Sunoの2mix帯域ぶつかり解消術

Sunoの2mix帯域ぶつかり解消術

「AIが作った曲、メロディは最高やのに、なんでこんなに音がこもってまうんやろ」と、深夜の作業部屋で頭を抱えたことはありませんか。
世間ではAIで誰でも神曲が作れるなんて簡単に言われてますけど、実際に吐き出された音を聴くと、まるで泥のスープみたいに濁っていて他人に聴かせるのが恥ずかしくなることも少なくないはずです。

泥のスープの罠

Sunoでめちゃくちゃカッケー曲を引き当てた瞬間の絶頂感から一転、スピーカーから流れるその音質の悪さに冷や水を浴びせられたような絶望を覚えるクリエイターは本当に多いようです。
生成された2mix(ステレオトラック)は、ボーカルと伴奏の周波数帯域が中でぐちゃぐちゃにぶつかり合っている可能性が考えられます。

せっかくの神メロディが、いかにも「AIで作った安物」というチープな質感のせいで台無しになってしまうのは、ものすごく悔しいものです。
このままAIに作らされたままで終わるのか、それとも人間の手で極上の音に調教するのか、ここからがクリエイターの腕の見せ所かもしれません。

周波数の戦場

まずはDAWにその濁った2mixを放り込んで、衝突している帯域に容赦なくメスを入れていく作業から始めます。
Sunoの音源で最も激戦区になりがちなのが、200Hz〜500Hzのローミッド(中低音)と、2kHz〜4kHzのハイミッド(中高音)のあたりだと推測されます。

この200Hz〜500Hzはボーカルの温かみや基音を司る場所ですけど、オケの楽器も密集しやすいため、ここが詰まると一気に音がこもって聞こえる原因になり得ます。
また、2kHz〜4kHzは歌声の「抜け」や倍音に直結する重要エリアです。

アナライザーを凝視しながら、耳を研ぎ澄ましてピンポイントEQを適用し、不快に膨らんでいるポイントをわずかに削り落とすだけでも、埋もれていた歌声の輪郭がじわじわと浮き上がってくる感触が得られるかもしれません。

空間の横領

中央に居座るボーカルのスペースを劇的に確保するために、M/S(Mid/Side)処理を仕掛けるのが次の強力な一手になりそうです。
ステレオ音源の真ん中(Mid)と端(Side)を分解して、サイド側の特定の帯域をコントロールすることで、センターの歌声を一切削ることなく、音像を横に広げられる可能性があります。

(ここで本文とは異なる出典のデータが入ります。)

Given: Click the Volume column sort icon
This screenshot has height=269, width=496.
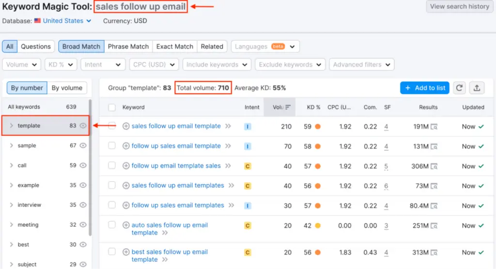Looking at the screenshot, I should click(288, 107).
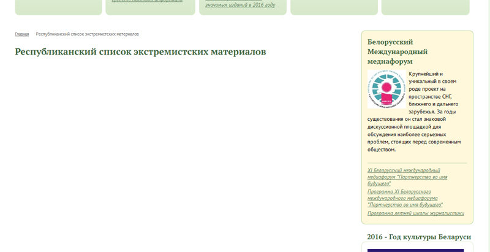This screenshot has height=252, width=490.
Task: Click the current-page breadcrumb text after Главная
Action: pos(87,34)
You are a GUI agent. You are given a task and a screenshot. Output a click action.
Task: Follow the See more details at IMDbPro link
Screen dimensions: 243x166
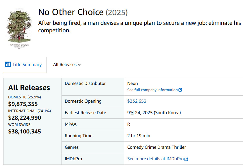[x=155, y=159]
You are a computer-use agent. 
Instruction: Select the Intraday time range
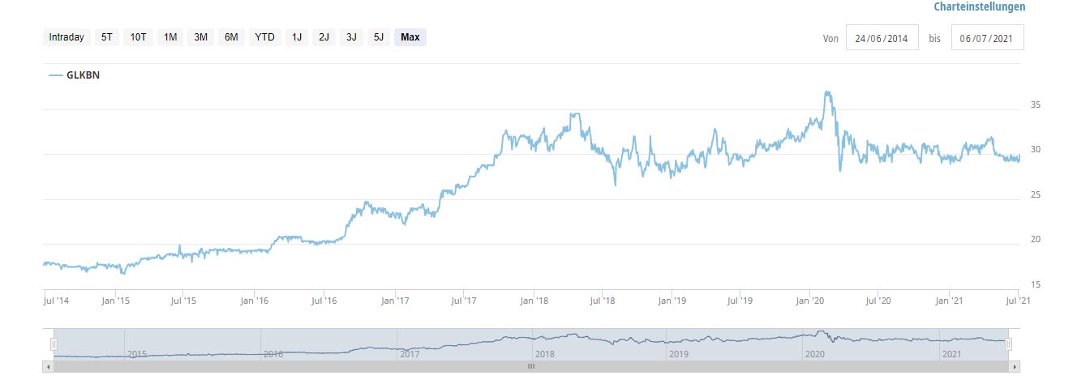[x=67, y=37]
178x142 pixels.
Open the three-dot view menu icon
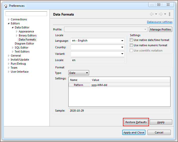tap(169, 14)
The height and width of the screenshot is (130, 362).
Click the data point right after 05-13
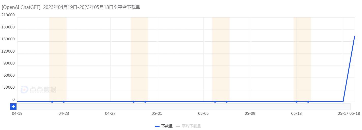point(308,102)
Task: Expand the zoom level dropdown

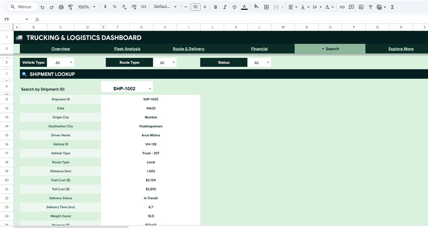Action: [x=94, y=7]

さらに、ダイナミックEQやマルチバンドコンプレッサーを導入したダッキングの設定を試してみる価値は十分にあります。
これは、ボーカルの声が鳴ったその瞬間だけ、オケの被る帯域を自動的に一瞬だけ凹ませるという自動追従の罠のような技術です。

ノブを慎重に回し、狙い通りにオケの帯域がシュッと逃げて中央がぽっかり空いた瞬間、まるで視界がパッと開けるような優越感に浸れるかもしれません。

悪魔の歪み

最終手段として、AIによるステム分離ツールを使って、一度ボーカルとインストにバラバラに引き裂いてしまうアプローチも考えられます。
ただ、2mixから無理やり引っこ抜いた素材には、独特のシュワシュワした耳障りな音ノイズ(アーティファクト)が残ってしまうのが厄介なところです。

そこで、その剥ぎ取られた歌声に対して、あえてサチュレーションを薄く噛ませて心地よい歪みを加えてみるのが有効かもしれません。
ノイズを綺麗に消し去るのではなく、倍音の歪み成分で包み込んで色気に変えてしまうことで、オケと再び混ぜ合わせたときに驚くほどの馴染みの良さを見せることがあります。

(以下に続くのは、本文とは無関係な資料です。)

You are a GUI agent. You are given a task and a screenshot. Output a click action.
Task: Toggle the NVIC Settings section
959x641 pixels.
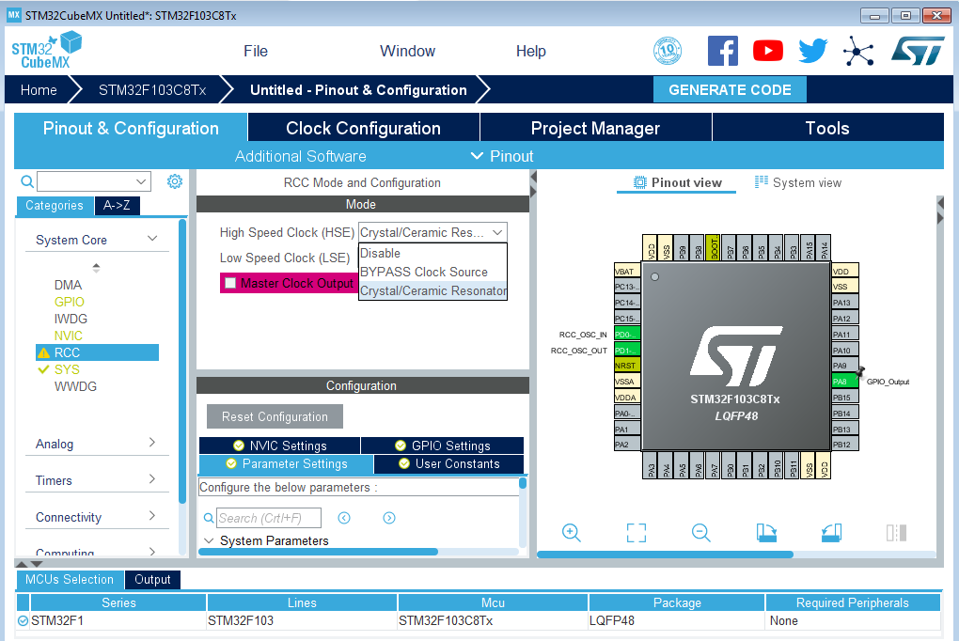point(279,446)
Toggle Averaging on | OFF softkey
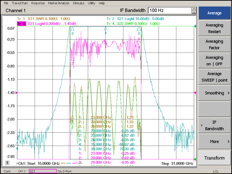 click(x=215, y=61)
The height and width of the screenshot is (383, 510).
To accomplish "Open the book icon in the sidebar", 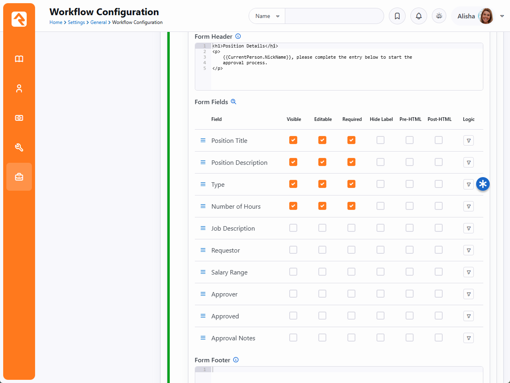I will pyautogui.click(x=19, y=59).
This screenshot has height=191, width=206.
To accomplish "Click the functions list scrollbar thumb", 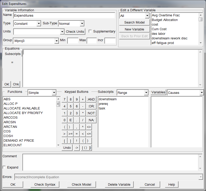I will 58,104.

すべての処理がカチッと噛み合ったとき、こもっていたあの音が嘘のようにクリアな音圧と分離感を放って咆哮し始める、脳汁が溢れ出るような快感は何物にも代えがたいものです。
今後もこのAI音源のハック術については、さらに深いアプローチを継続してチェックしていきたいと考えています。